One factor that may have mediated the observed poorer outcome for individuals in the falls group is that of age, which was found to be significantly higher in these individuals compared with their counterparts who were not injured by a fall. This would fit with the previous literature finding that older adults generally achieve slightly less across a range of rehabilitation domains at discharge.19, 20 Overall, data gathered at the NSIC, however, in terms of older age,18 and falls etiology as in the present study, worse rehabilitation outcome in these groups is limited to a minority of domains, and overall individuals in all groups (older vs younger; falls vs non-falls) appear to make equal gains in rehabilitation. Those areas where significantly poorer outcomes were observed in the falls group are similar to those in research with older adults. It has been found that, as with individuals sustaining SCI from falls, older adults achieve less independence in bladder management19 and mobility.19, 20 This suggests that the present results may be partly explained in terms of age as opposed to solely falls etiology.

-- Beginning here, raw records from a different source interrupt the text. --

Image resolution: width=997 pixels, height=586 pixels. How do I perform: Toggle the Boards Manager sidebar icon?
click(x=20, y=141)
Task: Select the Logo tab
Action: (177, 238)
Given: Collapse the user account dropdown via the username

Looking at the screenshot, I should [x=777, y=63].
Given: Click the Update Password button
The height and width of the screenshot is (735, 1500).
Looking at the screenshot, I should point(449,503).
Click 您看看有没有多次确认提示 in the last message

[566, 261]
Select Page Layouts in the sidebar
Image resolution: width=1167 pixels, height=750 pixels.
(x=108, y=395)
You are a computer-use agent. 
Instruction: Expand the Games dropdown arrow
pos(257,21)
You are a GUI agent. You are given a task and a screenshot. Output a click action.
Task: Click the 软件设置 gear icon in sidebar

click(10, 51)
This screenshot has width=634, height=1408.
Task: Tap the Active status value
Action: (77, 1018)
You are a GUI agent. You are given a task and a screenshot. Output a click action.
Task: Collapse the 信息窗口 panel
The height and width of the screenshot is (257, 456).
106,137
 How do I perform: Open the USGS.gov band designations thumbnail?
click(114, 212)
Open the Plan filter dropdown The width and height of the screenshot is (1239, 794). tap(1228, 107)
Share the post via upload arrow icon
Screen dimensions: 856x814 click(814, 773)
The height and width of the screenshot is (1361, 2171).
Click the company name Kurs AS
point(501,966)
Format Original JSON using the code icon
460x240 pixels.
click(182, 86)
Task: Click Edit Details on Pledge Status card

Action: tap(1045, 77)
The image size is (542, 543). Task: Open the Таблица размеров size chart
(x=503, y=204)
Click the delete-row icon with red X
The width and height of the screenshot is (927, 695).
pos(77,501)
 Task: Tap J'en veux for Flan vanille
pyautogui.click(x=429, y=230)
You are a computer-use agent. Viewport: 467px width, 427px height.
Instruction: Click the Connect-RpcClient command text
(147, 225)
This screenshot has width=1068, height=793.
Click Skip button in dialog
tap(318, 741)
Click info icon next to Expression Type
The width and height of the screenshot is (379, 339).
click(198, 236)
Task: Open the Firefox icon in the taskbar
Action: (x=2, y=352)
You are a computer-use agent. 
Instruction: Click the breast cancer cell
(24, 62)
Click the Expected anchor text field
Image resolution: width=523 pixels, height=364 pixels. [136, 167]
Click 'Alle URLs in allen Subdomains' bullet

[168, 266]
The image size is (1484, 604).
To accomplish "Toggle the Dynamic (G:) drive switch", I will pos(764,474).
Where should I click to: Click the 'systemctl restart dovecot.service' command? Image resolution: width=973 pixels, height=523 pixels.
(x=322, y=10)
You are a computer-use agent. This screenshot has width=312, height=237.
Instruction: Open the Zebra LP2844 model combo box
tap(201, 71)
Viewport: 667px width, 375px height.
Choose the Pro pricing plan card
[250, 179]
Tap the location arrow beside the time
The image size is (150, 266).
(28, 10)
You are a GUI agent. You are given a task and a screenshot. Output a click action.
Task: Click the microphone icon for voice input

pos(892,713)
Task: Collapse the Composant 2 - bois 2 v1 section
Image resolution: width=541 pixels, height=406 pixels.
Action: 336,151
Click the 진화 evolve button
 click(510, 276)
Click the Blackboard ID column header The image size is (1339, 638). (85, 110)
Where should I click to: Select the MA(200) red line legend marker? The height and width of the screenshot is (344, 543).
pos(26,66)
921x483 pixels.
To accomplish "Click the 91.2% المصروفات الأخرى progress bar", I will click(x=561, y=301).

Future research directions

Given that little research has been conducted investigating the effect of specific etiology such as falls on rehabilitation outcome, considering the pertinent consequences for implicated individuals, and for healthcare (for example in terms of length of stay), future research could investigate how clinical practice could be modified to facilitate improved rehabilitation outcome for individuals injured as a result of a fall. This could be done through identifying specific needs of this population and how these may be better addressed to ensure the best possible outcomes for these individuals. Some factors that could be taken into account in future research looking into falls are the causes and height of the falls, medication use and cognitive factors. Another factor that was beyond the scope of the current research but which would be valuable to investigate in future comparative analyses of SCI rehabilitation outcomes in falls vs non-falls, is that of alcohol consumption, which has been found to be linked to risk for fall related injuries in older adults.23

Study limitations

A limitation of this research is that individuals in the falls and non-falls groups were not matched with regard to variables including demographic and injury characteristics. This should not have adversely impacted the results for the variables sex, level and type of injury, as no differences were found between the groups on these factors. However, as the proportion of older to younger adults was different in falls and non-falls groups, with individuals in the falls group being older on average, this may limit the robustness of the conclusions, which can be drawn regarding the effect of falls vs non-falls etiology on SCI rehabilitation outcome. Importantly, however, the present study has highlighted a need for future research in this area, given that SCI caused by a fall had been found to limit the level of achievement and independence in several domains, which is likely to impact an affected individual’s life post-discharge.

Conclusions

This is the first known study to have conducted a comparative analysis of rehabilitation outcomes for individuals who acquired SCI as a result of a fall vs other causes. This is despite the important implications that as a cause of injury, falls are associated with an older age at injury, higher likelihood of incomplete cervical damage and consequent implications for quality of life compared with the rest of the SCI population. This research demonstrates that individuals who sustain SCI caused by falls make similar improvements in rehabilitation compared with those injured from other causes, but their achievement scores consistently lag slightly behind their counterparts. At discharge, poorer outcomes were evident after falls, in the areas of bladder management, mobility and overall discharge independence. This indicates that individuals who acquired SCI from a fall may need greater attention in particular areas of rehabilitation, and for professionals in the multi-disciplinary team to be aware of these unique needs in order to adapt services and ensure that optimum outcomes can be achieved in this group, both in inpatient rehabilitation, and more generally in outpatient services.